[[ Exercise input, beginning ]]

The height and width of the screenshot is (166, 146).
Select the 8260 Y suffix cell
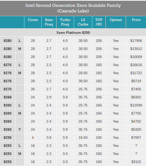(x=20, y=129)

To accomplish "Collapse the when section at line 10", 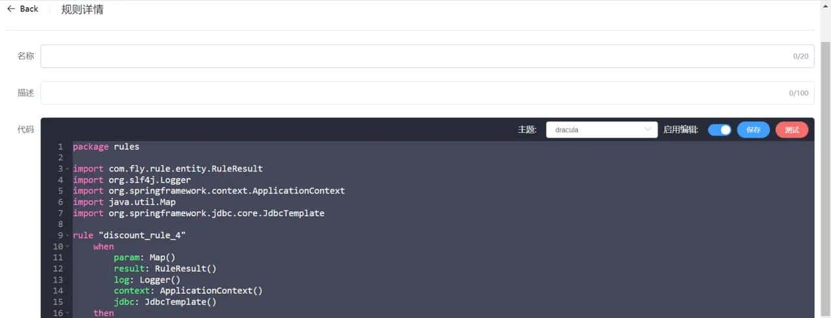I will [68, 247].
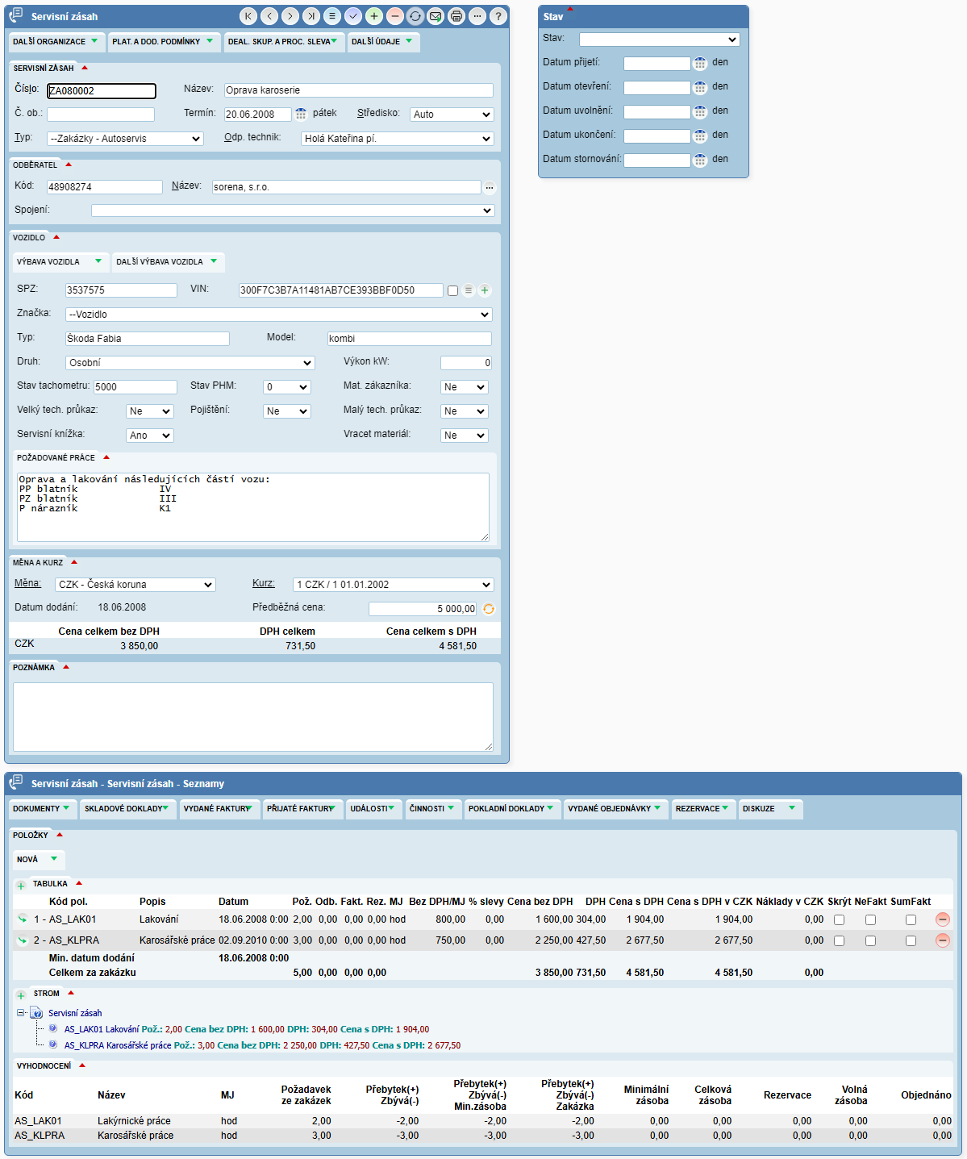Image resolution: width=967 pixels, height=1159 pixels.
Task: Enable the NeFakt checkbox for AS_KLPRA row
Action: [x=870, y=941]
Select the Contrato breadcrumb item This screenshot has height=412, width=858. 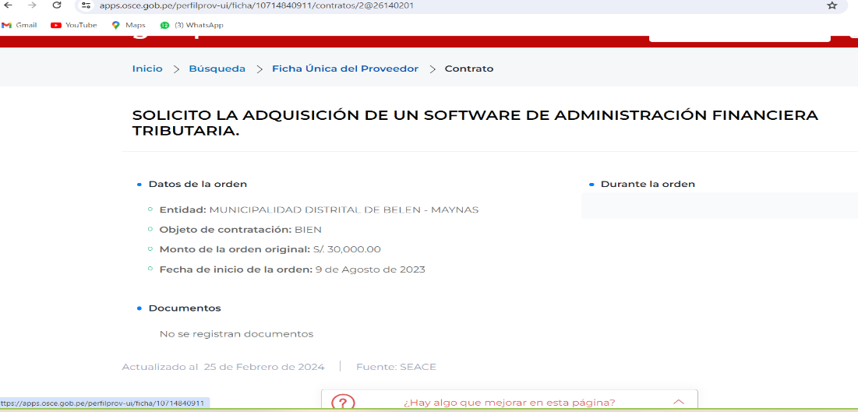(x=468, y=69)
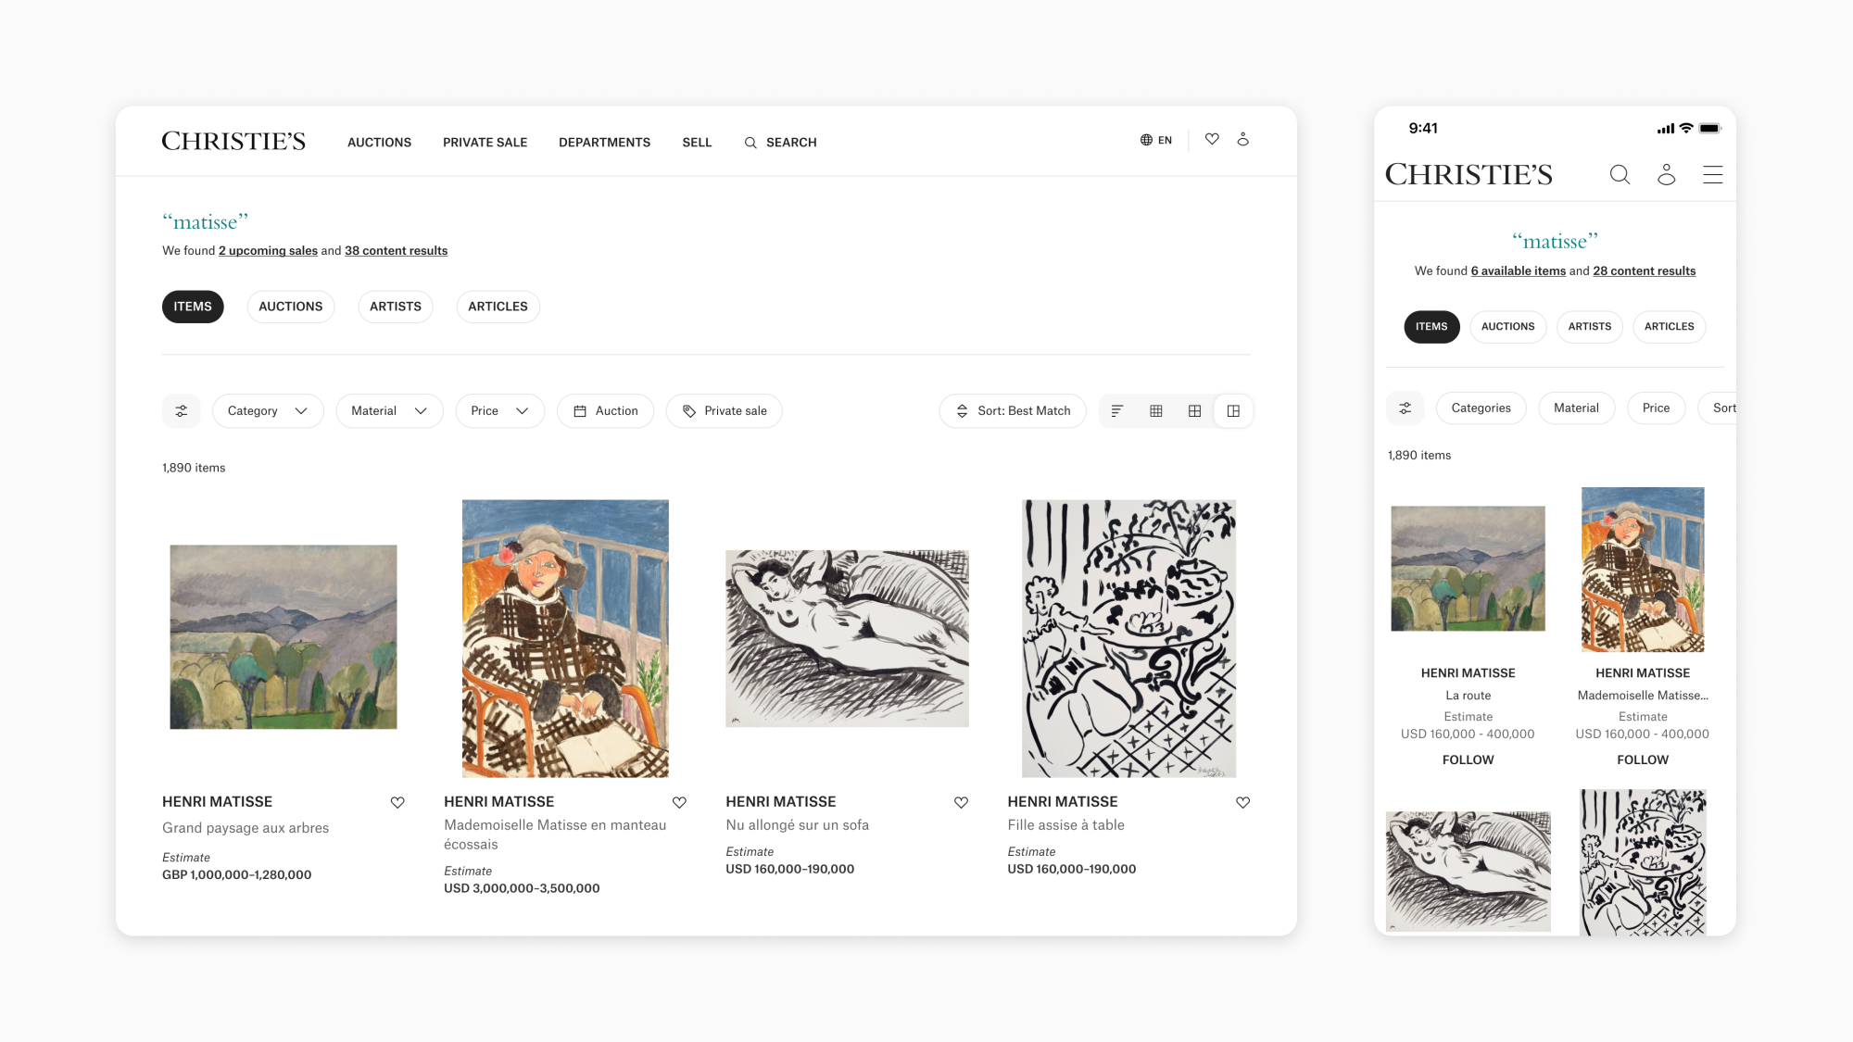The height and width of the screenshot is (1042, 1853).
Task: Switch to list view layout icon
Action: point(1117,411)
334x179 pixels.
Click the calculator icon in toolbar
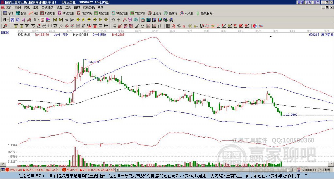click(x=148, y=20)
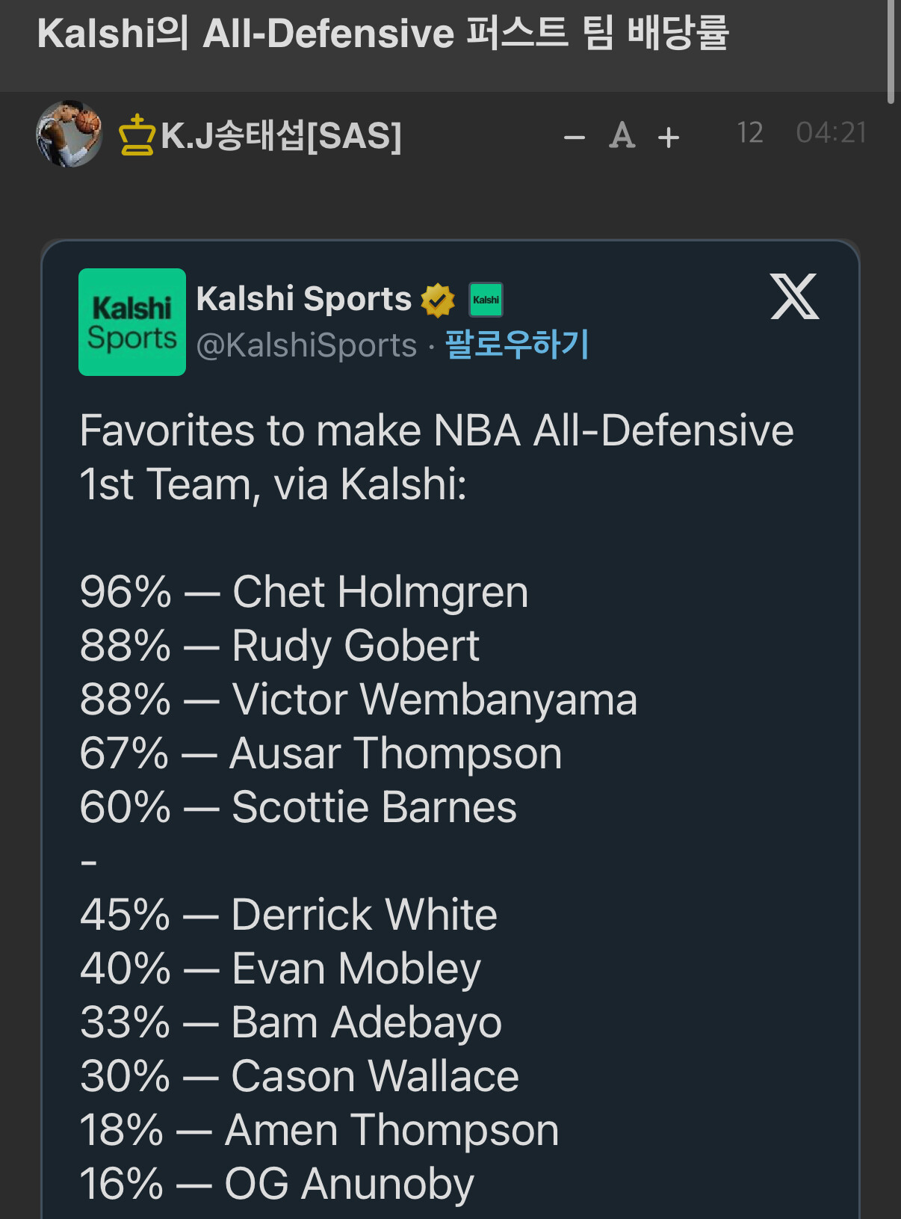Tap the yellow crown icon by author name
The height and width of the screenshot is (1219, 901).
[137, 135]
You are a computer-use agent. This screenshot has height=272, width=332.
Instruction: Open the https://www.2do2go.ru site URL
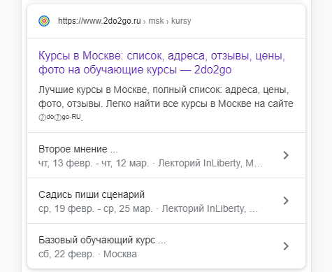[x=99, y=21]
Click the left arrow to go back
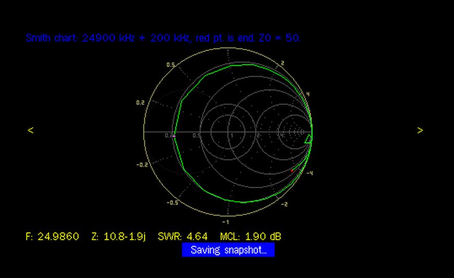 (30, 130)
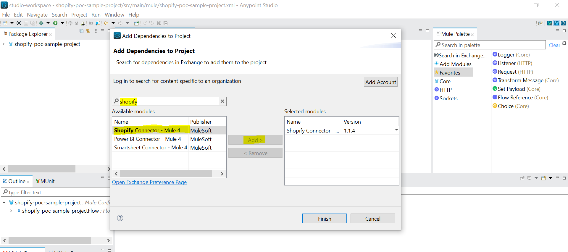Click the palette settings gear icon
Screen dimensions: 568x252
(x=564, y=43)
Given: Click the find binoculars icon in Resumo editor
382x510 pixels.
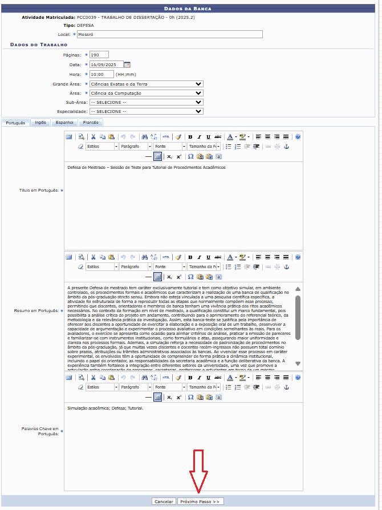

[[ Exercise input, end ]]

* **Instructions to follow**
Everything from the line containing "You are a computer-use" through the last line of the entries must be repeated verbatim, except pictures.

* **Output of the task**
You are a computer-use agent. This screenshot has height=272, width=332.
Instruction: Open the https://www.2do2go.ru site URL
[x=99, y=21]
Click the left arrow to go back
 (30, 130)
Click the palette settings gear icon
Screen dimensions: 568x252
(x=564, y=43)
Given: Click the find binoculars icon in Resumo editor
382x510 pixels.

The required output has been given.